- [WORK INSTRUCTIONS]: For this listing, the lines between the one holding "Task: Switch to the BIPDaten sheet tab" and the one holding "The width and height of the screenshot is (774, 446).", inclusive, must be set down exactly.

- [PROVIDED ENTRIES]:
-.-.-

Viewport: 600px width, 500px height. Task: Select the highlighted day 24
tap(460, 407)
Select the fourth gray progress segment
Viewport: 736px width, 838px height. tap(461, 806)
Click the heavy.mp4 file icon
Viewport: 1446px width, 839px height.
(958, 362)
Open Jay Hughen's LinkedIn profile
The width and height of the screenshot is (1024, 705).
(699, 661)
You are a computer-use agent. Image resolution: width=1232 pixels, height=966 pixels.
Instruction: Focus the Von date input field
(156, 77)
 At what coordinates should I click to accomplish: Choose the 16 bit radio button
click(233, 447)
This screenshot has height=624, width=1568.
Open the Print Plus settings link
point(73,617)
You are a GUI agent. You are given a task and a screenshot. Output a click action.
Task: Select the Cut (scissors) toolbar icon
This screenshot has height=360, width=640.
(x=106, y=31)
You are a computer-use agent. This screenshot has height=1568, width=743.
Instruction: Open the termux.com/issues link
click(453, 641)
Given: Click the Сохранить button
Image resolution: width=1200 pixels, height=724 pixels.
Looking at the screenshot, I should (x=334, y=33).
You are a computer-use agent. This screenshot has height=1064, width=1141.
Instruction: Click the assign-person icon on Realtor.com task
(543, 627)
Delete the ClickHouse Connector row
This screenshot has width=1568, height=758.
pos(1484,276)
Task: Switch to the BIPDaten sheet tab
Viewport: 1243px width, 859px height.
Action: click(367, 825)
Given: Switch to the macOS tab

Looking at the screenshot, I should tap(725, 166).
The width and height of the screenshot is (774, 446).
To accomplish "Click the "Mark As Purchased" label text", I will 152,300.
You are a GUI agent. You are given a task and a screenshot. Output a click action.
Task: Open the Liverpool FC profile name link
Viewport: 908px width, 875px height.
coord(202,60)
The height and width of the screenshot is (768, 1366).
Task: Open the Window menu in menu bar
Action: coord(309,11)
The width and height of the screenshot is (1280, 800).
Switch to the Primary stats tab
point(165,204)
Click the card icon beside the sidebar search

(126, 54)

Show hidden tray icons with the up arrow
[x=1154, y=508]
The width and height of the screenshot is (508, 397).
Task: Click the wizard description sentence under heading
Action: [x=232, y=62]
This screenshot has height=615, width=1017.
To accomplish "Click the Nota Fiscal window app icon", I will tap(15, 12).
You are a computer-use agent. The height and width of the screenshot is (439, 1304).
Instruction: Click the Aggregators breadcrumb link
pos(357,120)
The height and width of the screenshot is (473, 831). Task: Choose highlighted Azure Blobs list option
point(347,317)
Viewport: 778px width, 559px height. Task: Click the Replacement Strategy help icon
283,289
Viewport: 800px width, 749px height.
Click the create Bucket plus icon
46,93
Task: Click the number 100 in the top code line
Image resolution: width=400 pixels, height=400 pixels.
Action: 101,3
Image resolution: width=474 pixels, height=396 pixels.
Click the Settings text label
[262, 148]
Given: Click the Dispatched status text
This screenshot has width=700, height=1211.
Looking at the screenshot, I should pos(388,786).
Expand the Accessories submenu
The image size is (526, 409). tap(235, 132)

-.-.-

- [ANSWER AREA]:
Task: Switch to the BIPDaten sheet tab
Viewport: 1243px width, 859px height.
Action: click(367, 825)
Given: Switch to the macOS tab

Looking at the screenshot, I should tap(725, 166).
The width and height of the screenshot is (774, 446).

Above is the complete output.